- PROBLEMS TO WORK ON:
1 – In the study methods text below, how long did the researchers' application of the non-pharmacological interventions last?
2 – Reproduce the part of the study methods text below that opens with the words containing "The planning phase" and closes with "and implementing it.".

- SOURCE TEXT:
○ ○ ○

A total sleep disturbance score is calculated as the sum of all CSHQs scored questions and can ranged from 33 to 99. The minimum total score is 33 and the maximum is 99. The children total score were classified as follows: poor habits sleep scale score was less than 50% represent >50 marks, average habits sleep scale score was represented 50% and more than which present < 50 marks.

Tool III: An observational checklist: It was adopted from Maness and Khan 15. It filled by the researchers to evaluate studied children’s practices in relation to relaxation techniques (Deep-breathing exercises, imagery exercises, progressive muscle relaxation, yoga and abdominal breathing, and repetitive focus).

Scoring system:

A correct practice had (1) score, while the incorrect had (zero). It was scored into either inadequately done (less than 60%) or adequately done (60% and more). The total score was categorized as satisfactory = 70 - 100, or unsatisfactory = less than 70.

2.8. Validity and Reliability

Content validity was performed by six colleges; two professors from the Pediatric Nursing Department, two professors from the Community Nursing Department, and two professors from the Psychiatric Nursing Department of Nursing Faculty. All experts were affiliated to Fayoum University, Egypt. The developed tools were tested for reliability. The reliability test of the translated version was established by using Cronbach's alpha and Pearson correlation which showed good internal consistency construct validity, Cronbach's Alpha coefficient test = (0.887) for quality of sleep tool, and (0.865) for Non-pharmacological intervention tool and An observational checklist was (0.854).

2.9. Description of Non-pharmacological Intervention

Procedure:

The study was conducted in three phases (preparatory phase, implementation phase, and evaluation phase).

(1) The preparatory phase; a) Preparation of the content:

The researcher checked on the related materials and literature broadly. Assessments of the children’s knowledge and practice were done by the researchers. Non -Pharmacological Interventions were developed according to needs, requirements, and deficiencies that were translated to the aims and objectives of the intervention. The application of non- pharmacological interventions, done by the researchers, lasted for 9 months from the beginning of March 2018 to the end of November 2018. The researchers visited the study settings two days per week; Sunday in Psychiatric Outpatient Center and Monday in the psychiatric Outpatient Clinic of Pediatric Hospital affiliated to Ain-Shams University Hospitals at Morning shift from 9.00 a.m. to 2.00 p.m. The questionnaire took about 25 minutes, and 15 minutes for the checklist to be filled by the researchers.

The planning phase includes the program strategy (time table, teaching methods, and materials used). The content of the program includes an introduction of basic knowledge related non -pharmacological intervention as (Techniques for the following; sleep restriction, stimulus control, cognitive therapy, sleep hygiene and relaxation training) The researchers used discussion, role-play, feedback and presentation to help children using effective non- pharmacological intervention.

b) Assessment and data collection: (pretest) All children completed all pre-study items before the beginning of the program. This assessment was completed through children's self-report.

(2) The implementation phase: By developing the non - pharmacological intervention content and implementing it.

○ ○ ○

- Stored data:

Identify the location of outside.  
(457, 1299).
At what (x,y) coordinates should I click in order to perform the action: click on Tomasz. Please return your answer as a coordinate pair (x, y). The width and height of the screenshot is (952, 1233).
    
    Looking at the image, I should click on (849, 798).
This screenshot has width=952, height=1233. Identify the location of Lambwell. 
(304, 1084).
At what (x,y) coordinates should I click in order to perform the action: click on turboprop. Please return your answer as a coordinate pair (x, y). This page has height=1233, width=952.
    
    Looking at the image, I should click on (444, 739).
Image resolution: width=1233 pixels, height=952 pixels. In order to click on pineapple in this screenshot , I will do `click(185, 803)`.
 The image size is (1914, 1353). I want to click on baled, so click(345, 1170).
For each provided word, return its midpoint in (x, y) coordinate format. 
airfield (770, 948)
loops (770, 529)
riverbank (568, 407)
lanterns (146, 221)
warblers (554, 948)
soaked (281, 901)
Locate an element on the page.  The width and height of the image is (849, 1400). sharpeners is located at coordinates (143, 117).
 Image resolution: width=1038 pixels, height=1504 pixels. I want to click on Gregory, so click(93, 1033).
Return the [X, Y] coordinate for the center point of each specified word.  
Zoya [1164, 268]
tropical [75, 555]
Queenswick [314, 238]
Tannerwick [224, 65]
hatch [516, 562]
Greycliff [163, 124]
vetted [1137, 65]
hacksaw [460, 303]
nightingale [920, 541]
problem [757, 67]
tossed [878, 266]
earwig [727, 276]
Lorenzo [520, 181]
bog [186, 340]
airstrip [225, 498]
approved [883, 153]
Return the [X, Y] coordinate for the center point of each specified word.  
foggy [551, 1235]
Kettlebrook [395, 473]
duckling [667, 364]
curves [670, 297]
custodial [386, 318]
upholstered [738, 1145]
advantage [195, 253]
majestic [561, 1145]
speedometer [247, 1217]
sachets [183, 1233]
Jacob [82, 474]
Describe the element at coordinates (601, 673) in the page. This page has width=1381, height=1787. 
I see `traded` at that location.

○ ○ ○

- TASK RESPONSES:
1 – It lasted 9 months, from the beginning of March 2018 to the end of November 2018.

2 –
The planning phase includes the program strategy (time table, teaching methods, and materials used). The content of the program includes an introduction of basic knowledge related non -pharmacological intervention as (Techniques for the following; sleep restriction, stimulus control, cognitive therapy, sleep hygiene and relaxation training) The researchers used discussion, role-play, feedback and presentation to help children using effective non- pharmacological intervention.

b) Assessment and data collection: (pretest) All children completed all pre-study items before the beginning of the program. This assessment was completed through children's self-report.

(2) The implementation phase: By developing the non - pharmacological intervention content and implementing it.